- Exercise objective -
Every single entry should be printed exactly.
---
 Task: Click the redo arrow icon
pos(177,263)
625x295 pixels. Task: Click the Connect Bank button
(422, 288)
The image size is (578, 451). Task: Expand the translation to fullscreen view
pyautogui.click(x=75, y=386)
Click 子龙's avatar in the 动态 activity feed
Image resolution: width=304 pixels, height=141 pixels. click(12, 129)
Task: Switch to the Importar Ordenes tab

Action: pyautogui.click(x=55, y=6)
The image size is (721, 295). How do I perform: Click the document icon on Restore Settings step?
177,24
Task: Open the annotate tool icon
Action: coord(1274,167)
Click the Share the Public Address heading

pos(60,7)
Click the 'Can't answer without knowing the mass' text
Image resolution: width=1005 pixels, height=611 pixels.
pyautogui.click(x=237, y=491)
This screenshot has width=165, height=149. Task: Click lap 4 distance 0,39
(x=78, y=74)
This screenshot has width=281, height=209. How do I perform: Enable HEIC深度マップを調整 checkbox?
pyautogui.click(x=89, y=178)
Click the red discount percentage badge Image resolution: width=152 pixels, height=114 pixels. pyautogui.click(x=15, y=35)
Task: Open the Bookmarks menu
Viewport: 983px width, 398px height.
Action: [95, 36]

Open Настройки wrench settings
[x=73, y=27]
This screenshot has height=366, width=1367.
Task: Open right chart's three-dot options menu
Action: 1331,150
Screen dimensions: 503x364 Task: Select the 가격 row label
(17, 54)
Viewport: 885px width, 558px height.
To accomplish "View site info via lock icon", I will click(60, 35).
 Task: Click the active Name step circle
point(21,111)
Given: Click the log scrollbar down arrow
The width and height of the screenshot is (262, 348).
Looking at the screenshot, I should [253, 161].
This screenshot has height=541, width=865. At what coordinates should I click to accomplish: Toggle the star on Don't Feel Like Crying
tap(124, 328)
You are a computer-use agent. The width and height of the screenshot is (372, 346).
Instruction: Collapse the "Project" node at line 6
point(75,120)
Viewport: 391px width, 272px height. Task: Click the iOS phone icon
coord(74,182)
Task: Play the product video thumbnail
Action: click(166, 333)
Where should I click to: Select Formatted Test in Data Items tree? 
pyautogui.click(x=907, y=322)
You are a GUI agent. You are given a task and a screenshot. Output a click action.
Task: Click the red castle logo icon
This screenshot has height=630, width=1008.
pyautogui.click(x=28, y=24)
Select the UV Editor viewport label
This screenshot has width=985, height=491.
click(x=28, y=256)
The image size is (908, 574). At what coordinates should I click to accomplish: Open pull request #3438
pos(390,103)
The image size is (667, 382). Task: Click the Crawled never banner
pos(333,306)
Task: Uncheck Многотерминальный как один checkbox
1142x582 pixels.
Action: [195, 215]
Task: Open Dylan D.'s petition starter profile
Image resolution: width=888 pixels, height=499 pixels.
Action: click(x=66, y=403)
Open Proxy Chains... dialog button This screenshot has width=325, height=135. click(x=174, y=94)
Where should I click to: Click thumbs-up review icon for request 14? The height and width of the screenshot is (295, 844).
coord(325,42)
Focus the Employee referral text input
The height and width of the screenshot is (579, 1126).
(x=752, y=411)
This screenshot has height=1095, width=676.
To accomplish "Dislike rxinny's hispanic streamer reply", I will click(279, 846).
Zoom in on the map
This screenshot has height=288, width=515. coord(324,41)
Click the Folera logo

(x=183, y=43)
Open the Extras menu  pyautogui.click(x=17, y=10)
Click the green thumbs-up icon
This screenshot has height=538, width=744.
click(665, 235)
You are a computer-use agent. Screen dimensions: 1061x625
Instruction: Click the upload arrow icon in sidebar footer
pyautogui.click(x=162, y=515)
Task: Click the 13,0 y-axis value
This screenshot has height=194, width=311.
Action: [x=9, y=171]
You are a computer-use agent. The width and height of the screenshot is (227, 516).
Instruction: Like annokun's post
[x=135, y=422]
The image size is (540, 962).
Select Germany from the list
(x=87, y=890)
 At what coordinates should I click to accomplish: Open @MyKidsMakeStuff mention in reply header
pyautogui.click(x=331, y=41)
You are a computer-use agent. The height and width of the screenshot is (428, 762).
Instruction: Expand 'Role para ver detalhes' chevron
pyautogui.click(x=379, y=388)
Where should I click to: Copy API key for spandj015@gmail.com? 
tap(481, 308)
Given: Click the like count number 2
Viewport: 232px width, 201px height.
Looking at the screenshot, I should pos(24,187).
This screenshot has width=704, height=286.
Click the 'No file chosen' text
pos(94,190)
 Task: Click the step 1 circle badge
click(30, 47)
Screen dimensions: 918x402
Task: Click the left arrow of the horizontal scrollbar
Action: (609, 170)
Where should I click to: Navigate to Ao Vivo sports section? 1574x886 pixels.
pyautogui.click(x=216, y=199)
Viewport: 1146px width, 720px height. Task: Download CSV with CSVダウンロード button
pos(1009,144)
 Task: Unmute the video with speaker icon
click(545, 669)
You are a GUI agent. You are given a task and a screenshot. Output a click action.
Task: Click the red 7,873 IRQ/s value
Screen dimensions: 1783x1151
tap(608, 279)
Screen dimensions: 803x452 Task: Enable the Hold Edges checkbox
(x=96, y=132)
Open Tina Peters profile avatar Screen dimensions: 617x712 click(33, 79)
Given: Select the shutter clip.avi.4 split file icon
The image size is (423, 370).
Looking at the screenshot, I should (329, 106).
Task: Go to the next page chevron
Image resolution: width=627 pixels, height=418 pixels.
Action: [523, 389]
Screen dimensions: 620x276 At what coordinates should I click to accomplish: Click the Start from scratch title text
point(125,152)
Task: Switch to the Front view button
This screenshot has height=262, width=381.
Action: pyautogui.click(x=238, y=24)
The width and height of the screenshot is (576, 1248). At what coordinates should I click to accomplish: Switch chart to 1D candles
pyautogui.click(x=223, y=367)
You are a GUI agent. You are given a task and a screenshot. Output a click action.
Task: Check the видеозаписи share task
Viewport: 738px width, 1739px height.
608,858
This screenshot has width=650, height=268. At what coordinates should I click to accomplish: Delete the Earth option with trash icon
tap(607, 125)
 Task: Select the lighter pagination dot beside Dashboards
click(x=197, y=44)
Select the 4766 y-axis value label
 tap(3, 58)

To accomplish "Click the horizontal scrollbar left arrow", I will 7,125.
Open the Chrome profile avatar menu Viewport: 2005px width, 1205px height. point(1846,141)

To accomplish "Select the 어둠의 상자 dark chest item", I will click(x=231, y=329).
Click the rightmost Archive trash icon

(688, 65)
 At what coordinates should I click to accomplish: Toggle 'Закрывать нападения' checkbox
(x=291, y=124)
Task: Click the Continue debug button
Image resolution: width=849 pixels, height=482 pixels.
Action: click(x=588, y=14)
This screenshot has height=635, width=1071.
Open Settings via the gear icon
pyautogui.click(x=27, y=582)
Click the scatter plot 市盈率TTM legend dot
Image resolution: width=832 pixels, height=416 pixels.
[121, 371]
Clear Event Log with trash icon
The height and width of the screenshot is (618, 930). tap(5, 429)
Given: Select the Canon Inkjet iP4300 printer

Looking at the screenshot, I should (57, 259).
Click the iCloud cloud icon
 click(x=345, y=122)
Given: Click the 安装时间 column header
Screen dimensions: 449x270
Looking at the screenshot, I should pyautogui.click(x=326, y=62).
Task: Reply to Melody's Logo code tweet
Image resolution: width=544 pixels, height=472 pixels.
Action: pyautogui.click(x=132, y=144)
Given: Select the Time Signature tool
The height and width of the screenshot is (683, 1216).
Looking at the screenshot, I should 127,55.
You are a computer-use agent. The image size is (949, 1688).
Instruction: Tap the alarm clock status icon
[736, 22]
---
- Result below -
 Task: Click the redo arrow icon
pos(177,263)
625x295 pixels. Task: Click the Connect Bank button
(422, 288)
The image size is (578, 451). Task: Expand the translation to fullscreen view
pyautogui.click(x=75, y=386)
Click 子龙's avatar in the 动态 activity feed
Image resolution: width=304 pixels, height=141 pixels. click(12, 129)
Task: Switch to the Importar Ordenes tab

Action: pyautogui.click(x=55, y=6)
The image size is (721, 295). How do I perform: Click the document icon on Restore Settings step?
177,24
Task: Open the annotate tool icon
Action: coord(1274,167)
Click the Share the Public Address heading

pos(60,7)
Click the 'Can't answer without knowing the mass' text
Image resolution: width=1005 pixels, height=611 pixels.
pyautogui.click(x=237, y=491)
This screenshot has width=165, height=149. Task: Click lap 4 distance 0,39
(x=78, y=74)
This screenshot has width=281, height=209. How do I perform: Enable HEIC深度マップを調整 checkbox?
pyautogui.click(x=89, y=178)
Click the red discount percentage badge Image resolution: width=152 pixels, height=114 pixels. pyautogui.click(x=15, y=35)
Task: Open the Bookmarks menu
Viewport: 983px width, 398px height.
Action: [95, 36]

Open Настройки wrench settings
[x=73, y=27]
This screenshot has height=366, width=1367.
Task: Open right chart's three-dot options menu
Action: 1331,150
Screen dimensions: 503x364 Task: Select the 가격 row label
(17, 54)
Viewport: 885px width, 558px height.
To accomplish "View site info via lock icon", I will click(60, 35).
 Task: Click the active Name step circle
point(21,111)
Given: Click the log scrollbar down arrow
The width and height of the screenshot is (262, 348).
Looking at the screenshot, I should [253, 161].
This screenshot has height=541, width=865. At what coordinates should I click to accomplish: Toggle the star on Don't Feel Like Crying
tap(124, 328)
You are a computer-use agent. The width and height of the screenshot is (372, 346).
Instruction: Collapse the "Project" node at line 6
point(75,120)
Viewport: 391px width, 272px height. Task: Click the iOS phone icon
coord(74,182)
Task: Play the product video thumbnail
Action: click(166, 333)
Where should I click to: Select Formatted Test in Data Items tree? 
pyautogui.click(x=907, y=322)
You are a GUI agent. You are given a task and a screenshot. Output a click action.
Task: Click the red castle logo icon
This screenshot has height=630, width=1008.
pyautogui.click(x=28, y=24)
Select the UV Editor viewport label
This screenshot has width=985, height=491.
click(x=28, y=256)
The image size is (908, 574). At what coordinates should I click to accomplish: Open pull request #3438
pos(390,103)
The image size is (667, 382). Task: Click the Crawled never banner
pos(333,306)
Task: Uncheck Многотерминальный как один checkbox
1142x582 pixels.
Action: [195, 215]
Task: Open Dylan D.'s petition starter profile
Image resolution: width=888 pixels, height=499 pixels.
Action: click(x=66, y=403)
Open Proxy Chains... dialog button This screenshot has width=325, height=135. click(x=174, y=94)
Where should I click to: Click thumbs-up review icon for request 14? The height and width of the screenshot is (295, 844).
coord(325,42)
Focus the Employee referral text input
The height and width of the screenshot is (579, 1126).
(x=752, y=411)
This screenshot has height=1095, width=676.
To accomplish "Dislike rxinny's hispanic streamer reply", I will click(279, 846).
Zoom in on the map
This screenshot has height=288, width=515. coord(324,41)
Click the Folera logo

(x=183, y=43)
Open the Extras menu  pyautogui.click(x=17, y=10)
Click the green thumbs-up icon
This screenshot has height=538, width=744.
click(665, 235)
You are a computer-use agent. Screen dimensions: 1061x625
Instruction: Click the upload arrow icon in sidebar footer
pyautogui.click(x=162, y=515)
Task: Click the 13,0 y-axis value
This screenshot has height=194, width=311.
Action: [x=9, y=171]
You are a computer-use agent. The width and height of the screenshot is (227, 516).
Instruction: Like annokun's post
[x=135, y=422]
The image size is (540, 962).
Select Germany from the list
(x=87, y=890)
 At what coordinates should I click to accomplish: Open @MyKidsMakeStuff mention in reply header
pyautogui.click(x=331, y=41)
You are a computer-use agent. The height and width of the screenshot is (428, 762).
Instruction: Expand 'Role para ver detalhes' chevron
pyautogui.click(x=379, y=388)
Where should I click to: Copy API key for spandj015@gmail.com? 
tap(481, 308)
Given: Click the like count number 2
Viewport: 232px width, 201px height.
Looking at the screenshot, I should pos(24,187).
This screenshot has width=704, height=286.
Click the 'No file chosen' text
pos(94,190)
 Task: Click the step 1 circle badge
click(30, 47)
Screen dimensions: 918x402
Task: Click the left arrow of the horizontal scrollbar
Action: (609, 170)
Where should I click to: Navigate to Ao Vivo sports section? 1574x886 pixels.
pyautogui.click(x=216, y=199)
Viewport: 1146px width, 720px height. Task: Download CSV with CSVダウンロード button
pos(1009,144)
 Task: Unmute the video with speaker icon
click(545, 669)
You are a GUI agent. You are given a task and a screenshot. Output a click action.
Task: Click the red 7,873 IRQ/s value
Screen dimensions: 1783x1151
tap(608, 279)
Screen dimensions: 803x452 Task: Enable the Hold Edges checkbox
(x=96, y=132)
Open Tina Peters profile avatar Screen dimensions: 617x712 click(33, 79)
Given: Select the shutter clip.avi.4 split file icon
The image size is (423, 370).
Looking at the screenshot, I should (329, 106).
Task: Go to the next page chevron
Image resolution: width=627 pixels, height=418 pixels.
Action: [523, 389]
Screen dimensions: 620x276 At what coordinates should I click to accomplish: Click the Start from scratch title text
point(125,152)
Task: Switch to the Front view button
This screenshot has height=262, width=381.
Action: pyautogui.click(x=238, y=24)
The width and height of the screenshot is (576, 1248). At what coordinates should I click to accomplish: Switch chart to 1D candles
pyautogui.click(x=223, y=367)
You are a GUI agent. You are given a task and a screenshot. Output a click action.
Task: Check the видеозаписи share task
Viewport: 738px width, 1739px height.
608,858
This screenshot has width=650, height=268. At what coordinates should I click to accomplish: Delete the Earth option with trash icon
tap(607, 125)
 Task: Select the lighter pagination dot beside Dashboards
click(x=197, y=44)
Select the 4766 y-axis value label
 tap(3, 58)

To accomplish "Click the horizontal scrollbar left arrow", I will 7,125.
Open the Chrome profile avatar menu Viewport: 2005px width, 1205px height. point(1846,141)

To accomplish "Select the 어둠의 상자 dark chest item", I will click(x=231, y=329).
Click the rightmost Archive trash icon

(688, 65)
 At what coordinates should I click to accomplish: Toggle 'Закрывать нападения' checkbox
(x=291, y=124)
Task: Click the Continue debug button
Image resolution: width=849 pixels, height=482 pixels.
Action: click(x=588, y=14)
This screenshot has height=635, width=1071.
Open Settings via the gear icon
pyautogui.click(x=27, y=582)
Click the scatter plot 市盈率TTM legend dot
Image resolution: width=832 pixels, height=416 pixels.
[121, 371]
Clear Event Log with trash icon
The height and width of the screenshot is (618, 930). tap(5, 429)
Given: Select the Canon Inkjet iP4300 printer

Looking at the screenshot, I should (57, 259).
Click the iCloud cloud icon
 click(x=345, y=122)
Given: Click the 安装时间 column header
Screen dimensions: 449x270
Looking at the screenshot, I should pyautogui.click(x=326, y=62).
Task: Reply to Melody's Logo code tweet
Image resolution: width=544 pixels, height=472 pixels.
Action: pyautogui.click(x=132, y=144)
Given: Select the Time Signature tool
The height and width of the screenshot is (683, 1216).
Looking at the screenshot, I should 127,55.
You are a computer-use agent. The image size is (949, 1688).
Instruction: Tap the alarm clock status icon
[736, 22]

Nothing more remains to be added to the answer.